O solo é pedregoso, pouco fértil e rico em minerais como quartzito e arenito, marcando a longa história geológica da região. Em alguns vales surgem áreas salinas, vestígios da ação erosiva ao longo de milênios. O relevo é dramático: encostas abruptas formam cânions profundos, enquanto terraços erosivos esculpem o platô. Aqui e ali, vales glaciais recolhem pequenas poças e córregos formados pelo degelo, criando um raro contraste de água em meio ao ambiente seco. Um lago raso e temporário ocupa um vale protegido, surgindo apenas nas épocas de maior degelo e chuvas esparsas.
A vegetação é esparsa e resistente. Gramíneas alpinas ondulam com o vento, arbustos baixos e musgos cobrem as pedras, enquanto líquenes se espalham pelas superfícies mais expostas. Esses organismos são testemunhos da adaptação necessária para sobreviver neste clima severo.
A fauna é igualmente adaptada. Pequenos roedores e lebres alpinas habitam os vales, raposas de pelo espesso caçam sob condições rigorosas, e aves alpinas migratórias cruzam os céus. Nos raros córregos e no lago sazonal vivem trutas alpinas e pequenos crustáceos, além de anfíbios resistentes às baixas temperaturas.
Porta não é apenas uma região geográfica: é uma experiência viva da resistência da natureza. Seus ventos frios carregam histórias ancestrais gravadas nas pedras do platô, e sua rede de pequenos córregos e lagos sazonais lembra que mesmo nos ambientes mais extremos, a água — e a vida — sempre encontram um caminho.

Vista da cidade de armários, centro logístico alinhado com a natureza.



Ao sudoeste de Porta ergue-se Armários, uma região marcada por serras médias, vales profundos e um clima temperado singular. O terreno é irregular, composto por colinas onduladas cobertas por vegetação densa e árvores de troncos retorcidos, cujas raízes expostas testemunham a força dos ventos que sopram de Porta.

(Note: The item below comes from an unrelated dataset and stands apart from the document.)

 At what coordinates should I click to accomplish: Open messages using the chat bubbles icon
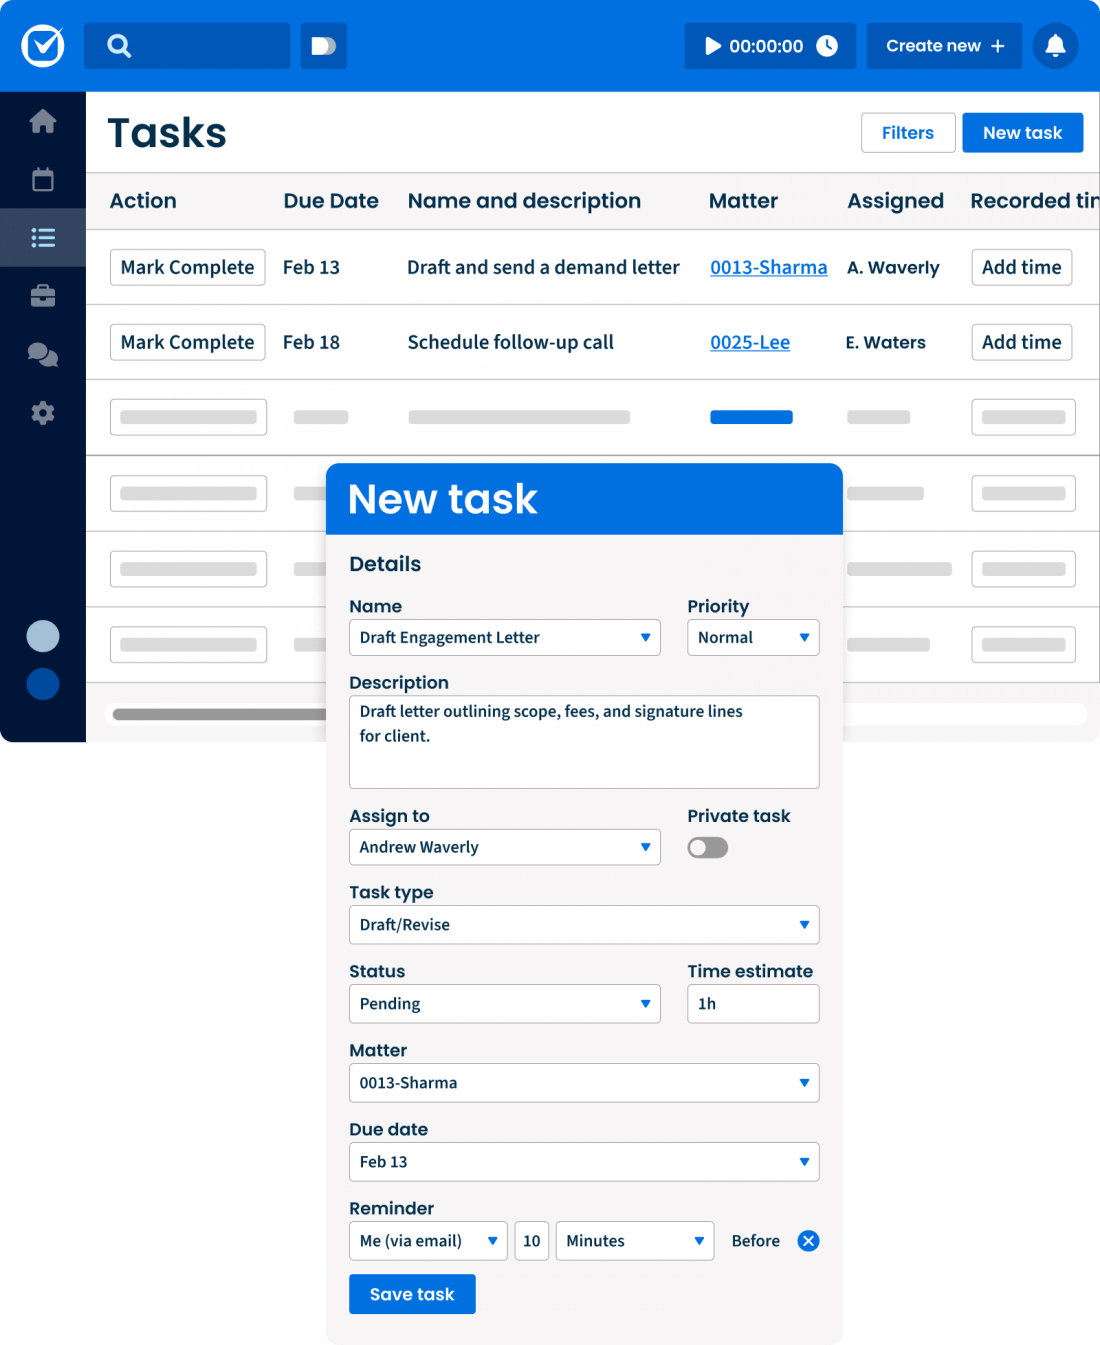42,355
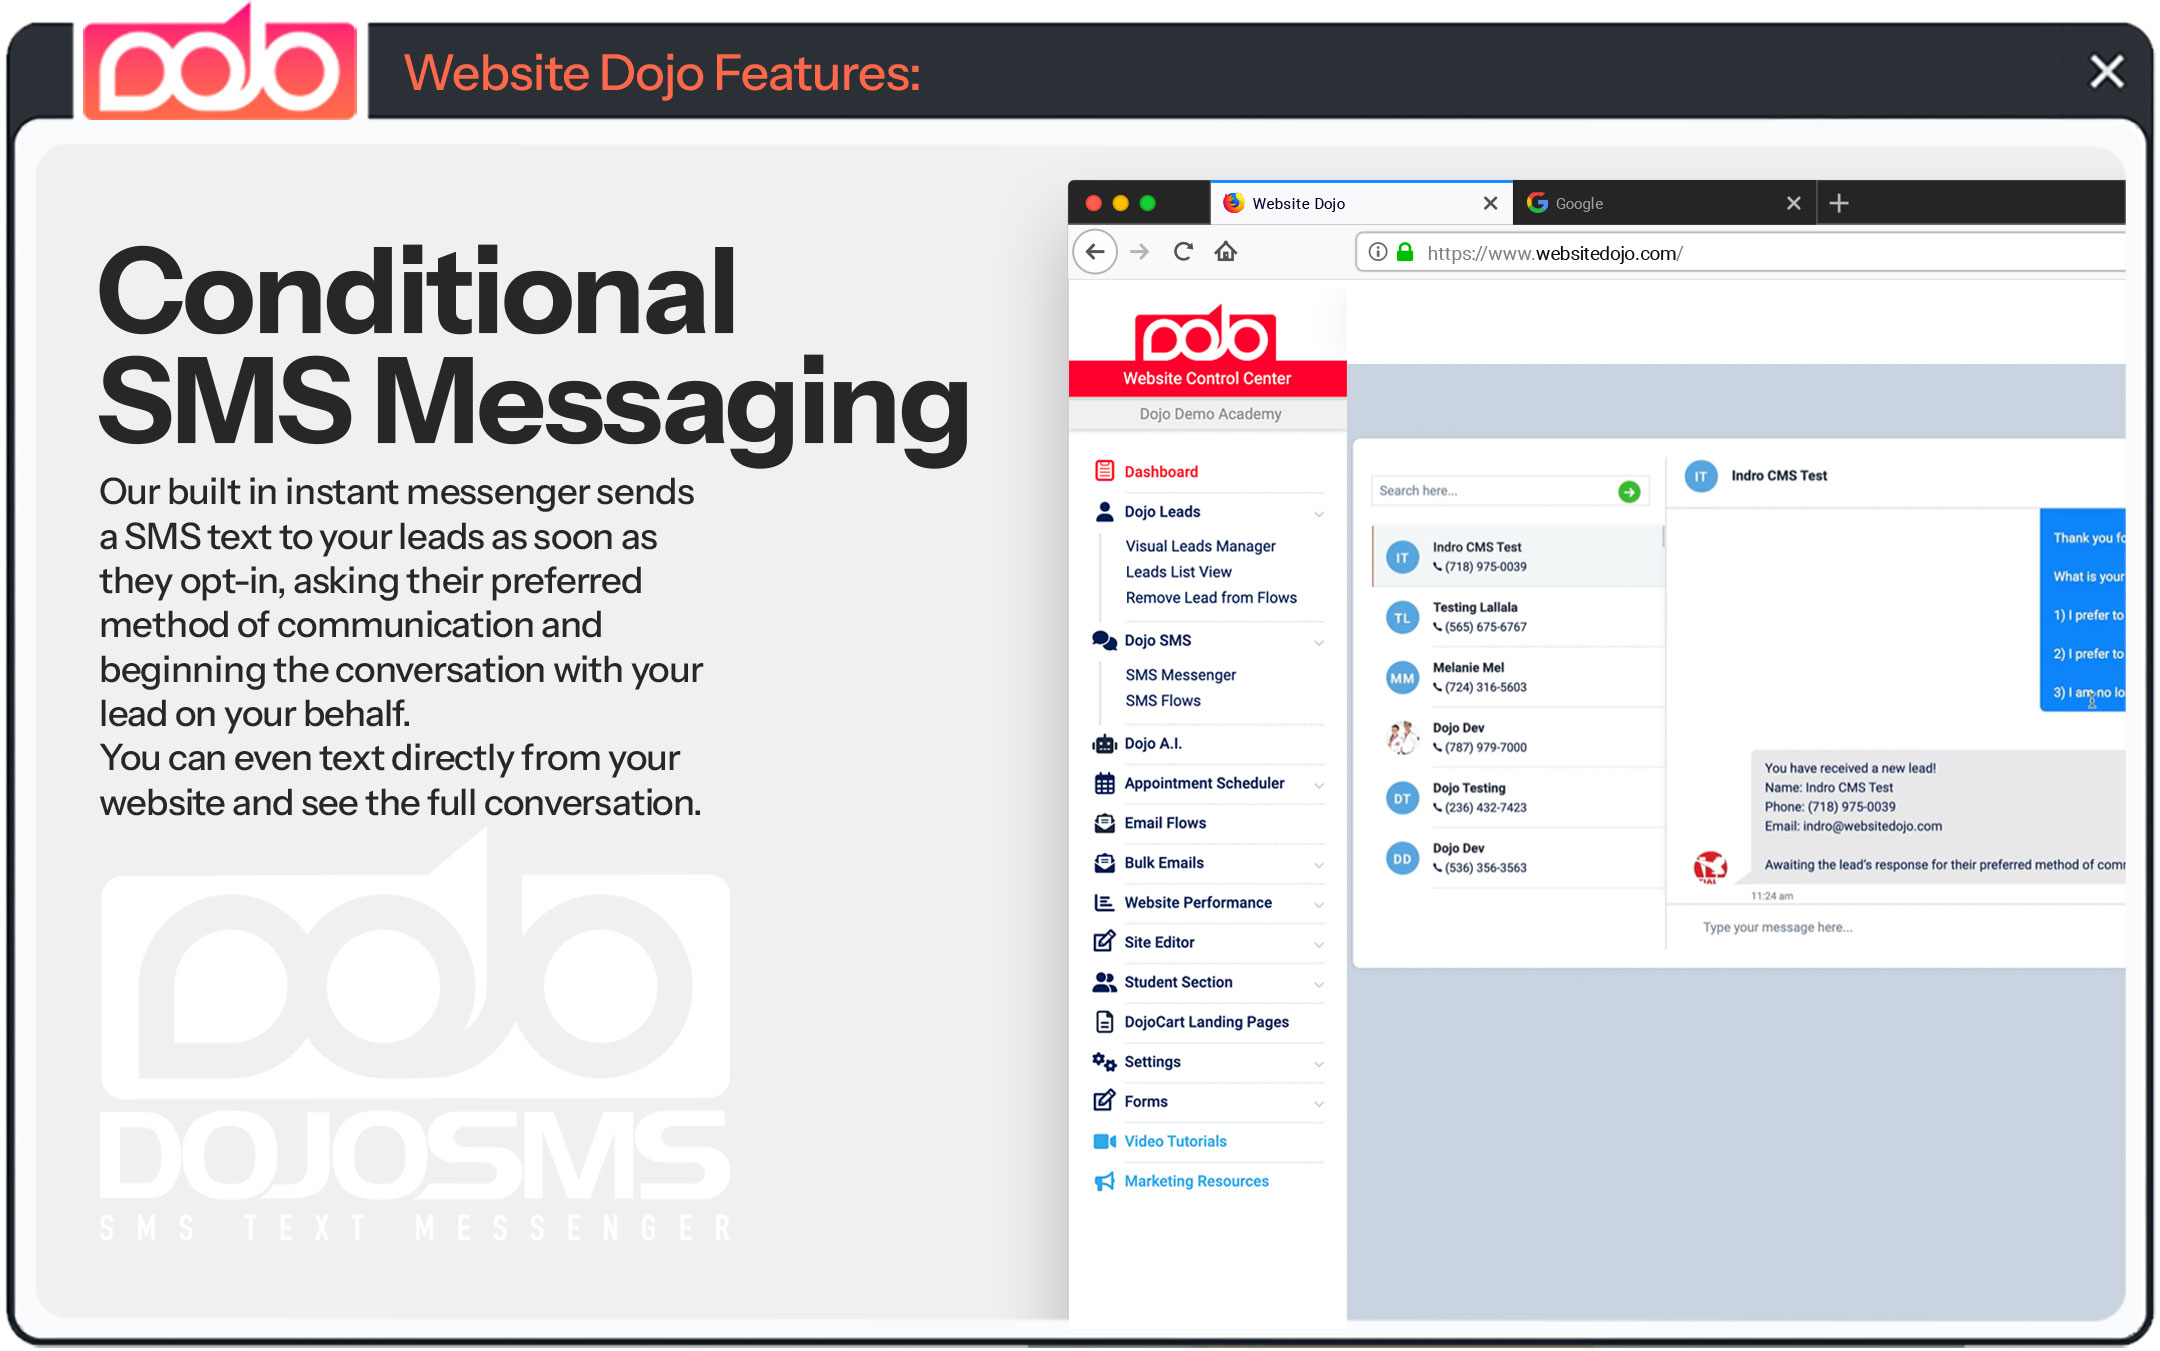Go back with browser back arrow
This screenshot has height=1351, width=2160.
click(x=1095, y=252)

Aqui, o clima é temperado, com chuvas ocasionais que alimentam pequenos vales férteis, criando uma transição suave entre o frio árido do norte e a fertilidade do centro de Luméria.
As temperaturas médias variam entre 8 °C no inverno e 22 °C no verão, com uma umidade relativa que oscila entre 50% e 70%. O solo é profundo, rico em matéria orgânica e argilas férteis, resultado da decomposição das rochas sedimentares e da ação constante da água. Rochas metamórficas surgem nas encostas mais altas, formando afloramentos escarpados.
A vegetação é exuberante: bosques de árvores retorcidas se intercalam com pastagens e arbustos resistentes, formando mosaicos verdes ao longo dos vales. A fauna é diversa: cervos, raposas, aves de pequeno porte e pequenos mamíferos percorrem a região, enquanto nas clareiras vivem insetos polinizadores e pequenos répteis.
A hidrografia é rica e contínua. Rios permanentes descem das encostas, nascendo a partir dos córregos sazonais de Porta, e correm por vales amplos até alcançar Messas e Computer. Lagos pequenos e cristalinos surgem em depressões naturais, e a rede fluvial contribui para a fertilidade da província e o sustento de sua biodiversidade aquática.
Armários é uma passagem viva entre extremos climáticos, onde a força dos ventos e a riqueza das águas convergem em um mosaico de vida e relevos, formando um elo essencial no tecido geográfico de Luméria.